#WomanEmpowermentWednesday Mary Astor and the Surprise Studio Head Meeting on August 8, 1936 - popcorn and red wine

Wednesday, January 9, 2019

#WomanEmpowermentWednesday Mary Astor and the Surprise Studio Head Meeting on August 8, 1936



Mary Astor's last day on "Dodsworth" (1936) was still during her very long divorce turned child custody trial to Doctor Franklyn Thorpe. By this point, Thorpe already had unleashed the facts of her diaries which chronicled her adulterous relationships with playwright George Kaufman along with many others. The media and some less than desirable journalists had already took advantage of the supposedly racy documents already used in court and had created passages far more scandalized than the originals. Regardless, it was a surprise when she was asked up to the already terminally ill Sam Goldwyn's office on that Saturday in August.

As it turned out, all of the studio heads from Louis B. Mayer to Jack Warner to Carl Laemmle, along with their lawyers, were sent copies of the forged diary complete with "sexual performance scorecards and steamy passages." ("JOSEPH EGAN TALKS ABOUT MARY ASTOR AND THE PURPLE DIARIES - The Purple Diaries") They actually believed this was the real diary and had a mission to convince Astor to settle her trial as well as by extension, give up her daughter to the already unfaithful Thorpe. It also did not help that Astor's lawyer Roland Woolley was also present and didn't even warn her about this meeting. Irving Thalberg came down hard on her and if Mary did not settle, there was a possibility of the government intervening in their already strict censorship laws. It would also not help the facade Hollywood attempted to mask from the public and would surely destroy her career as well as the industry itself.

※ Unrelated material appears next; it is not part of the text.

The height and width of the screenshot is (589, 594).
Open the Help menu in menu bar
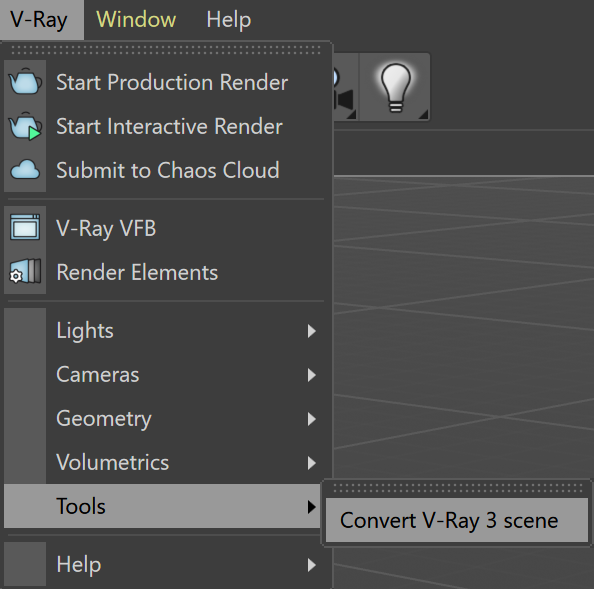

Astor deemed this whole meeting ridiculous since she was the writer of the original diaries and would remember if she had written anything pornographic. "All I could say was that it just wasn't true and if there were such pages, they had to be a forgery" Astor would later recount in her autobiography. But Thalberg believed it would be best advisable to settle the trial out of court but with a quick shake of Woolley's head to his client, even that wouldn't happen. "I'm sorry gentlemen, but I will proceed with the case as my lawyer has just advised me" and with that, Astor got up from the conference table and left the room.